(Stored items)
☆ ☆ ☆ ☆ ☆

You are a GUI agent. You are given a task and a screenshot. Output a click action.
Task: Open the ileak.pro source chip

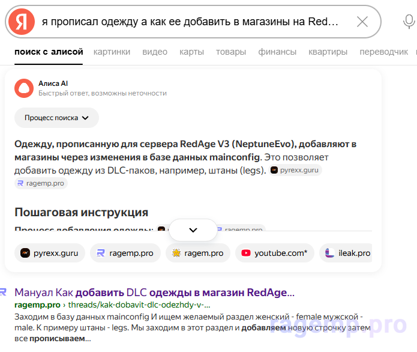347,253
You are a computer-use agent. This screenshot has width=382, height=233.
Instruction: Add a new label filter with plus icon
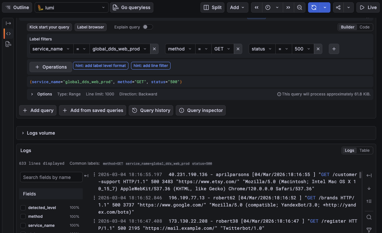pyautogui.click(x=334, y=49)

☆ ☆ ☆ ☆ ☆

REQUIREMENT → Could you restate the entries word for word, skipping any pictures?

REPLY →
You are a GUI agent. You are given a task and a screenshot. Output a click action.
Task: Open the ileak.pro source chip

347,253
You are a computer-use agent. This screenshot has width=382, height=233.
Instruction: Add a new label filter with plus icon
pyautogui.click(x=334, y=49)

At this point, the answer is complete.